Da acusação consta que um casal manteve os filhos em cativeiro entre 2007 e 2015 e colocou grades à volta de casa, presas a cadeado, para impedir que tivessem contacto com o exterior.
As vítimas, já adultas, foram resgatadas pelos bombeiros em junho do ano passado (com 41 e 39 anos), em estado de desorientação em relação ao espaço e ao tempo.
A mãe está acusada dos crimes de sequestro qualificado e de violência doméstica contra os dois filhos, três crimes de ameaça agravada e quatro crimes de ofensa à integridade física qualificada contra vizinhos e um militar da GNR.
O pai das vítimas, arguido também no processo, acusado de dois crimes de sequestro qualificado e outros dois de violência doméstica, não compareceu na audiência, desconhecendo-se o seu paradeiro.
Na primeira audiência de julgamento, hoje realizada no Tribunal de Cascais, constatou-se que os dois relatórios de análise psíquica, elaborados por dois médicos diferentes, não coincidiram nas conclusões, tendo um deles considerado a arguida inimputável e outro não.

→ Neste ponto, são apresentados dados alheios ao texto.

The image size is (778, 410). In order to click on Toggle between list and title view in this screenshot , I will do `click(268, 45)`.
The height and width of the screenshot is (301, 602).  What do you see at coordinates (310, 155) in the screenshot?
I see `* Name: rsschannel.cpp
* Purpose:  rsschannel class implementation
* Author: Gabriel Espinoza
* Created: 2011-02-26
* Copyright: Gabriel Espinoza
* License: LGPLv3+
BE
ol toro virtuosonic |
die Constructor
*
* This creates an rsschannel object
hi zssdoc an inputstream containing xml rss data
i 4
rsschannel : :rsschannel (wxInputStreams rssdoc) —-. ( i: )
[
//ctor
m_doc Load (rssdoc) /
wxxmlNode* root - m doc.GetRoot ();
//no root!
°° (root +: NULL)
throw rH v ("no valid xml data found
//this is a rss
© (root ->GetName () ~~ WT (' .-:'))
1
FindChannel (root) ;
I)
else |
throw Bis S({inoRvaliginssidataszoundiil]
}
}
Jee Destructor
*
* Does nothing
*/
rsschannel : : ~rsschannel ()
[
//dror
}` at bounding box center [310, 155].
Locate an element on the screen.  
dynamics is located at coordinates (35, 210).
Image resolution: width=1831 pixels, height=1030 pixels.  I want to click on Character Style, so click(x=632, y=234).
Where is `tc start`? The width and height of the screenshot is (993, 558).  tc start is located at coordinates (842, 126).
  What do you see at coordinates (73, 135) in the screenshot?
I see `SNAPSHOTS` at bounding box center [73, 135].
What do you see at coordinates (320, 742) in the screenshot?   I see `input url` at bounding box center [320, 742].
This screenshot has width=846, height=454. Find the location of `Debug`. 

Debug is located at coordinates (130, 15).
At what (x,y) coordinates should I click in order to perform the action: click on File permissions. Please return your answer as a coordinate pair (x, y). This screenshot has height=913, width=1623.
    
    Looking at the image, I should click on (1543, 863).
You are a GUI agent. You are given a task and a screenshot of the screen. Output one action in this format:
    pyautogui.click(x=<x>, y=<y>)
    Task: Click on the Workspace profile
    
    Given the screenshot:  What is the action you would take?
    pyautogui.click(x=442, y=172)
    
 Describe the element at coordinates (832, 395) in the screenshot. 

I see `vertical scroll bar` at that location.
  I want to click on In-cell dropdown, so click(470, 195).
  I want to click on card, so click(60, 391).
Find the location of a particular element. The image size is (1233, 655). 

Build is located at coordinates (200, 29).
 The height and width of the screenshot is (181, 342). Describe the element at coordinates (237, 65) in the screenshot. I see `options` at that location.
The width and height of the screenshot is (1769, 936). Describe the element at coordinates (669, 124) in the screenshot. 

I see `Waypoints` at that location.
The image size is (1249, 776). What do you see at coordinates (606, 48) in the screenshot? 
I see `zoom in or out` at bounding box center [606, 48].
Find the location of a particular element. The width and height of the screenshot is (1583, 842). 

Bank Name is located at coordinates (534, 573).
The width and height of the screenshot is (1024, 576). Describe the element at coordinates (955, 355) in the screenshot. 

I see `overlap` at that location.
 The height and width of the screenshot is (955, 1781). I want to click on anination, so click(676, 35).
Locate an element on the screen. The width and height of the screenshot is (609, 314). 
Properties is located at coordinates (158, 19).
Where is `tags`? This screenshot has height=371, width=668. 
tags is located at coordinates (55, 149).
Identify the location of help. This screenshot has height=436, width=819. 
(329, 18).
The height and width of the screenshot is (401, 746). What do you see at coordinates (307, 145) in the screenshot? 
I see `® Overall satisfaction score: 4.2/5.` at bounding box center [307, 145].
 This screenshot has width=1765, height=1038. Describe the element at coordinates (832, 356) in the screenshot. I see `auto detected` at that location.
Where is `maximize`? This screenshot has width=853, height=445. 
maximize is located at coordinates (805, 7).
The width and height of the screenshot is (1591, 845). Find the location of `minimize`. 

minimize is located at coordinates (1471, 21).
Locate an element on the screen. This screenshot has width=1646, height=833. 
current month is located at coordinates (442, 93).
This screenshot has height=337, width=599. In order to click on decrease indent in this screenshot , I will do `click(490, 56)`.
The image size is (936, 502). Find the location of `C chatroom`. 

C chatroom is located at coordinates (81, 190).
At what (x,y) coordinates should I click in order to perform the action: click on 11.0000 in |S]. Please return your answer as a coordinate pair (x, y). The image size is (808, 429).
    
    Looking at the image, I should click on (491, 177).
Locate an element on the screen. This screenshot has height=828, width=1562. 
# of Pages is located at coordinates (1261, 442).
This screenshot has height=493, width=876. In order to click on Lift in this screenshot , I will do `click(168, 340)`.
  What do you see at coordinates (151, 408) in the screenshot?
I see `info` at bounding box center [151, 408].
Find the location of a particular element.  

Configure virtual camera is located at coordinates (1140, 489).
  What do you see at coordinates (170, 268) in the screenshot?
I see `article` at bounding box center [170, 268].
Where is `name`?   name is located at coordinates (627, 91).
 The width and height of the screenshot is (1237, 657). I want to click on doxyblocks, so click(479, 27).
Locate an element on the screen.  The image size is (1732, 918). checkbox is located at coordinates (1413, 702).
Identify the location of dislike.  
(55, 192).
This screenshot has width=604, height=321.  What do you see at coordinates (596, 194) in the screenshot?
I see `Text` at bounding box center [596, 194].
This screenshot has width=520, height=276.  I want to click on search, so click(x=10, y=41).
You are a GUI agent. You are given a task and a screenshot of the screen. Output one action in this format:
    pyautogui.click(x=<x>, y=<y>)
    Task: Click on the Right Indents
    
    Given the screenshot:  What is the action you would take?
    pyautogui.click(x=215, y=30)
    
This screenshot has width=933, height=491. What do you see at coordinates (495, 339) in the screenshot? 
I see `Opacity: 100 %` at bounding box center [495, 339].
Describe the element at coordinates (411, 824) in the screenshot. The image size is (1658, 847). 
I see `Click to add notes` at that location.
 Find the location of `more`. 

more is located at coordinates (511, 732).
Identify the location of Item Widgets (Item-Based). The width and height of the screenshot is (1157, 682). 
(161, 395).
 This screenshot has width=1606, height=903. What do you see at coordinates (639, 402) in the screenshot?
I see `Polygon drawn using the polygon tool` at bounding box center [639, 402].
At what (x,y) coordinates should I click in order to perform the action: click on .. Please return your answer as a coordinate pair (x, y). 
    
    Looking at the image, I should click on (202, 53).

Um dos especialistas, que elaborou a sua avaliação a 11 de novembro de 2015, apurou, e reiterou hoje em tribunal, que a arguida sofre de uma psicose paranoide e deve ser considerada inimputável.
"Há uma psicopatologia que vai fazer com que ela tenha determinadas ações. O facto de achar que era perseguida pelos vizinhos explica a necessidade de proteção aos filhos de perigos exteriores, reais ou imaginários. Não me parece que seja uma pessoa que queira fazer mal aos filhos", referiu na sessão.
Já a outra perita, que realizou a sua avaliação a 22 de dezembro de 2015, concluiu que a arguida sofria de um "atraso mental ligeiro que não representa perturbação psiquiátrica major".
"À data dos factos não padecia de nenhuma doença psíquica grave, não é perigosa e não requer inimputabilidade", indicou a juíza presidente.
Durante a manhã, a arguida declarou que "é tudo mentira, uma infâmia e provocação" e assegurou que os filhos eram bem tratados.
Uma das testemunhas hoje ouvidas disse ter avistado o pai das vítimas na sua casa, tendo a juíza ordenado que se proceda a um mandado de detenção para "assegurar que o arguido comparece na próxima sessão" de julgamento.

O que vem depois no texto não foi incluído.